Drive a **live page** over multiple steps: navigate, click, fill, select, inspect — plus read, screenshot, evaluate, exportCookies. **Stateful** — the page persists across calls, keyed by `sessionId`.

> **`mode=browser` vs `web_browser`:** `mode=browser` renders and *reads* one URL (a stateless scrape). `web_browser` *operates* a page across steps (stateful session, clickable `@eN` refs). Different tools — read once vs drive.

## Actions

| Action | Needs | Description |
|--------|-------|-------------|
| `navigate` | `url` | Load a URL in the session's page |
| `click` | `selector` | Click an element |
| `fill` | `selector` + `value` | Type into an input |
| `select` | `selector` + `value` | Choose a `<select>` option |
| `inspect` | — | Re-read the page's interactive elements (returns the a11y **snapshot** + `@eN` refs — how to *drive* the page) |
| `read` | — | Read the live page's content (post-interaction DOM). Bare → a cheap **orientation digest** (word/link counts, heading outline with line numbers, landmarks). `linesMatching=[…]` → greps the body to matching snippets. `storeCapture=true` → full body as a `responseId` |
| `screenshot` | — | Save a PNG of the page (or a `selector` element) to disk → `blobPath` + `responseId`. **Binary artifact, not inlined** (see warning below) |
| `evaluate` | `script` | Run JS in the page → JSON-serialized result (30 s default timeout, output capped at 10 000 chars) |
| `exportCookies` | `scopeUrl` | Copy the session's cookies for `scopeUrl` into the HTTP-session cookie jar; returns **counts only, never values** |

`navigate`/`click`/`fill`/`select`/`inspect` return the current `url` plus a fresh **snapshot**. The snapshot comes in three shapes — the *navigate token ladder*, mirroring `read`'s digest→grep→full:

- **outline** — `navigate`'s default. Orientation only: landmarks, interactive role counts, and the top headings. **No `@eN` refs.** Orient here, then drill.
- **interactive** — what `click`/`fill`/`select`/`inspect` return, and what `navigate` returns once you pass `scope`/`roles`/`detail`. The interactive-only a11y tree (links, buttons, inputs, headings) flattened one-per-line, each carrying an `@eN` ref. Link URLs are trimmed (query+fragment dropped), duplicate link names collapsed, and the list capped at 150 with `… +N more` (narrow with `scope`/`roles`). Drive off these refs.
- **full** — `detail="full"`. The raw a11y tree, untrimmed and uncapped.

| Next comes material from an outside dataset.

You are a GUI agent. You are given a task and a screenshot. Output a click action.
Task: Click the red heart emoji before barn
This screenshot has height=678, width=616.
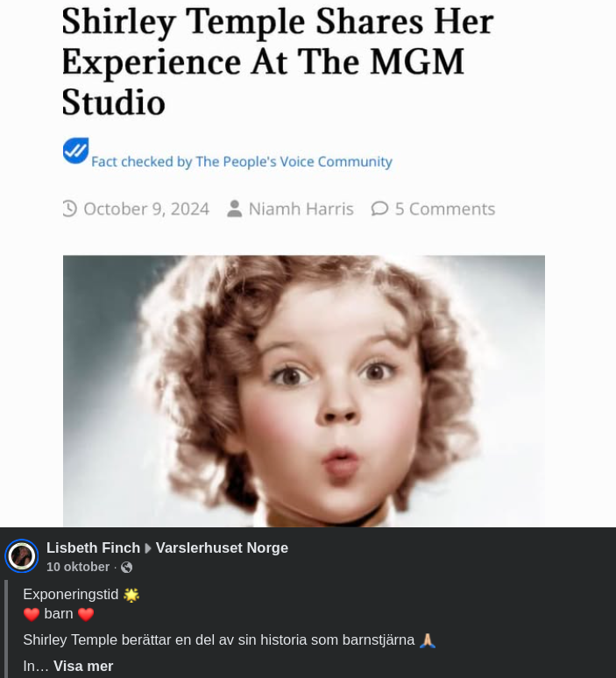32,614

`read`/`screenshot`/`evaluate`/`exportCookies` return their own result instead (see below).

## Args

| Parameter | Type | Description |
|-----------|------|-------------|
| `action` | enum | `navigate` \| `click` \| `fill` \| `select` \| `inspect` \| `read` \| `screenshot` \| `evaluate` \| `exportCookies` |
| `sessionId` | string | **Required.** Persistent page identity across calls |
| `url` | string | Target (navigate) |
| `selector` | string | CSS selector, or `@eN` ref from the **latest** snapshot |
| `value` | string | Text to type (fill) or option to choose (select) |
| `timeoutSeconds` | number | Per-action timeout |
| `browserBackend` | enum | `cloak` (default) \| `playwright` |
| `proxy` | string \| string[] | Proxy URL for the session. An **array** rotates round-robin per call (next proxy per new `sessionId`); the chosen proxy is pinned at session-context creation |
| `timezone` | string | IANA timezone for the session context (e.g. `Europe/Paris`). Binds at session creation |
| `locale` | string | BCP-47 locale for the session context (e.g. `fr-FR`). Binds at session creation |
| `browserProfile` | string | User-agent string for the session context. Binds at session creation |
| `saveSession` | boolean | Persist cookies/storage for later reuse of this `sessionId` |
| `storeCapture` | boolean | Persist the result as a retrievable `responseId` (read/inspect/screenshot/evaluate) |
| `format` | enum | Output format for `read` (markdown default) |
| `detail` | enum | Snapshot shape: `outline` \| `interactive` \| `full`. `navigate` defaults to `outline`; `scope`/`roles` imply `interactive` |
| `scope` | string | CSS selector — snapshot only that region's interactive elements (navigate/inspect) |
| `roles` | string[] | Keep only these ARIA roles in the snapshot, e.g. `["textbox","button"]` |
| `linesMatching` | string[] | `read`: grep the page body; return matching lines instead of the orientation digest |
| `contextLines` | number | `read`: lines of context around each `linesMatching` hit |
| `caseSensitive` | boolean | `read`: case-sensitive `linesMatching` (default: insensitive) |
| `fullPage` | boolean | Full-page screenshot instead of viewport (screenshot) |
| `script` | string | JavaScript to run in the page (evaluate) |
| `scopeUrl` | string | Cookie scope URL (exportCookies; also required when `syncCookiesToHttpSession`) |
| `targetSessionId` | string | HTTP session id to receive exported cookies (default: same `sessionId`) |
| `syncCookiesToHttpSession` | boolean | After the action, also export `scopeUrl` cookies into the HTTP jar |

## The ref loop

Refs come **from** a snapshot you have already read. You cannot act on a `@eN` you have not observed.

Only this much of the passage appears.